We were again afloat on the waters!

CHAPTER XIX.
A STORM AND ITS CONSEQUENCES.

Farewell St. Petersburg, stately city! with thy flat green roofs, and star-spangled domes! Farewell merry-hearted, sandy-haired Russians, bearded Tartars, gay Circassians,—never may we behold you again! Farewell kwas and shtshee, and all the luxuries for too brief a time enjoyed! Where are we going now,—where!”

Such were the complaints which I was wont to pour out during the long tedious voyage which succeeded. Whiskerandos never grumbled, it was not in his nature; he quietly fed on his corn without uttering one melancholy word: but I suspected that he, like myself, associated sailors with rat pies; and to hear any one approach the hold, drove me almost wild with terror.

That was a horrible voyage! A fearful 133 tempest came on before the vessel readied the place of her destination, whatever that might be. The winds whistled and raged, and the ship reeled and plunged like a restive horse; and again and again torrents of salt water came sweeping down into the hold! Then, as the furious storm continued, the very seams of the ship seemed to open like pores, to let in the sea, which was knocking and raging without for admittance, till at length the hold became like a ditch, which we rats could not cross but by swimming!

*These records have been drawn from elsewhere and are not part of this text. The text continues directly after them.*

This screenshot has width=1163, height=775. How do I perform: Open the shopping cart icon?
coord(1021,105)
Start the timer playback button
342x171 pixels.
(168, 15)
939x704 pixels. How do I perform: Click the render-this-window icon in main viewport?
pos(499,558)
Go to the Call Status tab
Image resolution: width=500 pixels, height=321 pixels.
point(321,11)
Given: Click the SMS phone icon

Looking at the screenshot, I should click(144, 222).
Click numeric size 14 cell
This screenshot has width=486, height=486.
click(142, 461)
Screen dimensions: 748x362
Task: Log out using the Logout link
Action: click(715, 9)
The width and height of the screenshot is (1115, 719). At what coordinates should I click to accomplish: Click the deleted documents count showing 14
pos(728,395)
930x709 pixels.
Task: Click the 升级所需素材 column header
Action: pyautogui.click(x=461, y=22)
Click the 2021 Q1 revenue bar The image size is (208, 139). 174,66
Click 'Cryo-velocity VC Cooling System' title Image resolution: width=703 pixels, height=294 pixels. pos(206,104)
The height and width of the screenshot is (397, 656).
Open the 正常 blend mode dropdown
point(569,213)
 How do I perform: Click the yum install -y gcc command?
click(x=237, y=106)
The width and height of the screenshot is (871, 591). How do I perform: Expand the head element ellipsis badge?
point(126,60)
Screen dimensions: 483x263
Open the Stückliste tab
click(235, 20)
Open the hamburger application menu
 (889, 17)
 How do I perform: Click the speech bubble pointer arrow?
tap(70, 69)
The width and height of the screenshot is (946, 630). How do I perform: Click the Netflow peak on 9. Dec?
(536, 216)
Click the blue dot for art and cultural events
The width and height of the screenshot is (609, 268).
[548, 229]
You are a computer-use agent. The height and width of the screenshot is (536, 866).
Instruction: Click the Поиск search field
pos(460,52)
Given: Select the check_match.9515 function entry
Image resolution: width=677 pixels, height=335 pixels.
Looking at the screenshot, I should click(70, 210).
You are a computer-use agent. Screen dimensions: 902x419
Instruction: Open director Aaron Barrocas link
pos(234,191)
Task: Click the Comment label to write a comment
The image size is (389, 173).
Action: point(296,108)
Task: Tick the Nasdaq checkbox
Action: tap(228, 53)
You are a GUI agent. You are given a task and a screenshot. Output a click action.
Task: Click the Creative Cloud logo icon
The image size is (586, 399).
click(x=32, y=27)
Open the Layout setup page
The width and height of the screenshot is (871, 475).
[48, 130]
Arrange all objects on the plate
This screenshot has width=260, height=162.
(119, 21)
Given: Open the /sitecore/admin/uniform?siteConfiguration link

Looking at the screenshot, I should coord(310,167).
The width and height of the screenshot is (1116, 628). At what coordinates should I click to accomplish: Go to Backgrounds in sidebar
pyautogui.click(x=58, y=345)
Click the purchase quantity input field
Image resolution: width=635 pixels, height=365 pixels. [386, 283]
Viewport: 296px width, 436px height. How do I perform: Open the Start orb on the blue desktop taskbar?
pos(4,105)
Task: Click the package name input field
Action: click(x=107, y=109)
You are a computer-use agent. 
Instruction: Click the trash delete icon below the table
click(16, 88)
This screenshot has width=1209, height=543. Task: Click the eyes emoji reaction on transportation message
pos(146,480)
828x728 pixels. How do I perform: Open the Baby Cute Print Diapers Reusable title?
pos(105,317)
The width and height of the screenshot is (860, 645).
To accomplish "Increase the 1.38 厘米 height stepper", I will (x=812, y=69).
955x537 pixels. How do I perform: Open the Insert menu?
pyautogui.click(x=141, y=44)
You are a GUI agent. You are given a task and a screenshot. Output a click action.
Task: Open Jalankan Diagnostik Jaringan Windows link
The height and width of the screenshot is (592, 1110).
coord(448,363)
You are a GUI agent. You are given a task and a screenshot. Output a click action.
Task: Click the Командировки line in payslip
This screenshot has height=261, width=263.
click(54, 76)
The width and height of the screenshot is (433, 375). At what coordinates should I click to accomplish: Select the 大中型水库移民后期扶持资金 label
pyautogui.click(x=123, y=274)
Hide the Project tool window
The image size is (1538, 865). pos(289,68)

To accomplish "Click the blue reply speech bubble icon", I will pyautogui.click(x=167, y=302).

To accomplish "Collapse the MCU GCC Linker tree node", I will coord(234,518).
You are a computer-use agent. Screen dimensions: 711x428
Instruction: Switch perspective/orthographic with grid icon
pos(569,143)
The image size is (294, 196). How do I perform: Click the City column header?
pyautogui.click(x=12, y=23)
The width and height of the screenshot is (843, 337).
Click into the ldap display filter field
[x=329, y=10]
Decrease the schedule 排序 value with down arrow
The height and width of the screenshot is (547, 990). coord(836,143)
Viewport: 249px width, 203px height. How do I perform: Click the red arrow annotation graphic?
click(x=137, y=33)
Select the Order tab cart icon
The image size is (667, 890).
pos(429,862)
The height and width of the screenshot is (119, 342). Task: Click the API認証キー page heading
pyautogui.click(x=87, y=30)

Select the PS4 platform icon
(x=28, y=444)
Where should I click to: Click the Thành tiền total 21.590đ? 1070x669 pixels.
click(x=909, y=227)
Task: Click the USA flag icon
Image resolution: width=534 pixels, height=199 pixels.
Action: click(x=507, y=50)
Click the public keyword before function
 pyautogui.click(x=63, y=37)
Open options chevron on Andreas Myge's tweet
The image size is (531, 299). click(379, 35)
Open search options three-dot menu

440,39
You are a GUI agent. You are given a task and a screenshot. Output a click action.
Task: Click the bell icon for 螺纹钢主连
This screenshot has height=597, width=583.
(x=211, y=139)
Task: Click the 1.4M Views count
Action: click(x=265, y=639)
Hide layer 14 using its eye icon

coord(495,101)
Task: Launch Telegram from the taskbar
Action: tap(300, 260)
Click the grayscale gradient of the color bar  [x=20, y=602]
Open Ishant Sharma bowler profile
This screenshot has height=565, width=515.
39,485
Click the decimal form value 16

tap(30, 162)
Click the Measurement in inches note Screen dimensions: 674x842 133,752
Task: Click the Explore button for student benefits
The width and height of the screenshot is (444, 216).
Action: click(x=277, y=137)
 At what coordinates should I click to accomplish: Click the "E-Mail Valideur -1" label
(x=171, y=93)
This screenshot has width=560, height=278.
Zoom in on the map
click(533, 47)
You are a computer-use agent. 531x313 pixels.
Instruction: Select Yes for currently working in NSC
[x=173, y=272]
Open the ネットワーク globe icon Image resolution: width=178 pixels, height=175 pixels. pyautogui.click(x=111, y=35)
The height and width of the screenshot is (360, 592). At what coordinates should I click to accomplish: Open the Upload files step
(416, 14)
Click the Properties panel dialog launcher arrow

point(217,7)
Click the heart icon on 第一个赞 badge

Then the pumps were set to work—I could hear the men toiling at them day and night; yet the water gained on them notwithstanding their efforts. There were tremendous noises on deck; I fancied once or twice that I could distinguish human cries; and what with the constant splashing of the water as the vessel rolled heavily from side to side, and the bumping and thumping of some casks that had got loose, and were smashing against one another, and the shouting, and the roaring of wind and waves, there was enough to stun and terrify any creature, be he quadruped or biped!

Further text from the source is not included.